My favorite melody has only two notes. It isn’t played on the radio or CD player. It comes to me best through open windows on bluebird spring days, the kind of days that you wish every day could be like. The melody is the whistle of the bobwhite quail.
I grew up on a dairy farm in quail country during what we consider the boom years for quail. Those boyhood experiences have always made me want to live in the country and have my own small farm on which to “cultivate” my family as well as wildlife, especially quail.
Thanks to the Conservation Reserve Program, I was able to create great quail habitat on a farm my family owned in northwest Missouri. CRP is the nation’s largest private-lands conservation program, with more than 1.5 million acres enrolled in Missouri alone.
Through this U.S. Department of Agriculture program, farmers enroll land in 10- to 15-year contracts and agree to plant grasses or trees in crop fields and along streams. The plantings help prevent soil and nutrients from running into streams and affecting water quality while providing wildlife habitat.
I managed the CRP land with food plots, burning and light disking. My sons and I edge-feathered the wooded fence lines and sprayed out invading fescue and smooth brome.
The CRP on that farm helped produce some of the most memorable quail experiences of my life, including one particular summer walk, when we discovered 70 to 75 baby quail scattered in groups along the trail. Imagine trying to take a bird dog on a leisurely summer morning walk with that many quail around!
If one of your favorite melodies is the bobwhite-quail whistle or, perhaps, the resonating booming of prairie chickens, you have a new opportunity to restore these declining wildlife species to your land.
State Areas for Wildlife Enhancement, a CRP practice just unveiled by the USDA, seeks to make CRP a more targeted and focused program in addressing high-value wildlife-habitat restoration. SAFE also enables conservation partners in Missouri to propose areas where new CRP acreage may be established to fulfill the habitat needs of quail, prairie chickens and other high-priority wildlife species.
Eligible producers in these areas may enter into new CRP contracts with the USDA Farm Service Agency. FSA will offer participants an annual CRP rental rate equivalent to soil rental rates for the county plus an annual maintenance payment. Also, the producer is eligible for cost-share assistance of up to 50 percent of eligible practice installation costs.
Lands Eligible for SAFE
With limited exceptions, land must be owned or leased for at least one year prior to enrollment to be eligible for SAFE. The acres offered must be physically and legally capable of being cropped in a normal manner.
Land must also meet cropping history and other eligibility requirements. SAFE enrollment is on a continuous basis, permitting farmers to join the program at any time, rather than waiting for a specific sign-up period.

[Stored data]

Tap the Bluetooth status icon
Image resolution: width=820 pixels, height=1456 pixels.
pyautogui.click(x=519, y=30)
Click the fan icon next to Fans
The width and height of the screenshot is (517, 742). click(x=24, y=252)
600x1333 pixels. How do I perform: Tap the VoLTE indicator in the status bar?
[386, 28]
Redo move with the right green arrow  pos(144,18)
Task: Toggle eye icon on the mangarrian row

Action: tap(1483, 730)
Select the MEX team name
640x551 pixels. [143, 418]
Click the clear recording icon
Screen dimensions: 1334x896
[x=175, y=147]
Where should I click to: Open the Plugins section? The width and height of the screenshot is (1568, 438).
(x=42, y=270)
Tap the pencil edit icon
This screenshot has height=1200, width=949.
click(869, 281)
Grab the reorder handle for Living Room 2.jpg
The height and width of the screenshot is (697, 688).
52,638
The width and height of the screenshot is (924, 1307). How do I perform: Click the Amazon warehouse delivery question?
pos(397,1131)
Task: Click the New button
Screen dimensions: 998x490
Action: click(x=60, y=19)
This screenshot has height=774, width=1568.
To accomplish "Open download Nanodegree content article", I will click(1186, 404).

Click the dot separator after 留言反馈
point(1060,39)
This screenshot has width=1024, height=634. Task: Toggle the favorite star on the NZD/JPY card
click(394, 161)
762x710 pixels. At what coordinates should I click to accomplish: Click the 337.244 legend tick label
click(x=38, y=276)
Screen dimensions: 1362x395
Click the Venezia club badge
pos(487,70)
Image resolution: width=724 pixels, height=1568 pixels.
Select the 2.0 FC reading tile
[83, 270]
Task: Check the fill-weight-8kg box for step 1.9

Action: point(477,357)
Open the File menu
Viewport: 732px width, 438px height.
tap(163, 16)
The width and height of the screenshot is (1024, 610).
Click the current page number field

DIRECTION 1: Echo the passage of the quail habitat article from "I managed the" up to and including "and smooth brome.".
DIRECTION 2: Pick up the quail habitat article after its last sentence and write what comes next.

WRITTEN ANSWER 1:
I managed the CRP land with food plots, burning and light disking. My sons and I edge-feathered the wooded fence lines and sprayed out invading fescue and smooth brome.

WRITTEN ANSWER 2:
More information about FSA’s conservation programs is available at local FSA offices and online at www.fsa.usda.gov. Click on “Conservation Programs.”
For the landowner, SAFE can be more than just a way to address specific wildlife habitat needs; it also can provide a viable supplement to farm income. CRP rental rates were increased an average of 16 percent in Missouri during 2007.
In addition, producers will be eligible for a one-time signup incentive payment of $100 per acre. Producers may also receive a practice incentive payment equal to 40 percent of the eligible establishment costs of the practice. The two incentive payments will not be offered during regular CRP signups.
SAFE in Missouri targets three specific wildlife habitats and customizes the practice to optimize wildlife benefits.
Sand Prairie Restoration
The goal of this SAFE is to restore sandy cropland in southeast Missouri with grassland projects that will provide unique vegetation restoration opportunities. The practice will benefit bobwhite quail and species unique to sand prairies, such as the eastern spadefoot toad and the Illinois chorus frog.
Sand prairies are one of the most endangered habitats in the state. More than 99 percent of sand prairie habitat has been destroyed by urbanization and conversion to pasture, sod farms and row-crop agriculture. Remaining sand prairies are being further degraded by activities such as sand mining and application of sewage sludge. The shallow groundwater aquifer is very susceptible to contamination from these and other land uses.
Sandy cropland is marginally productive due to the droughty conditions of the soil during the summer. These sandy cropland areas will be replanted to a mixture of short-growing native grasses and wildflowers. Shrubby covey-headquarters plantings also are required. Wet areas can be further restored and enhanced to provide habitat for amphibians.
Not only will this project restore habitat for quail and other declining species of wildlife, it will protect shallow aquifers from contamination by urban runoff, agricultural fertilizers and pesticides.
SAFE increases hunting and nature viewing opportunities and should provide the habitat necessary to ensure the success of recent wild turkey stocking efforts in extreme southeast Missouri. The restoration of sand prairies in southeast Missouri has the support of a number of state and local conservation partners.
Nesting Habitat for Grassland Birds
The goal of this SAFE is to significantly increase available nesting habitat to benefit the state-endangered greater prairie chicken and other grassland-dependent birds within six Missouri Grassland Focus Areas and a portion of Ringgold County, Iowa. This joint effort with our conservation counterparts in Iowa was developed in cooperation with the Missouri Grasslands Coalition partners.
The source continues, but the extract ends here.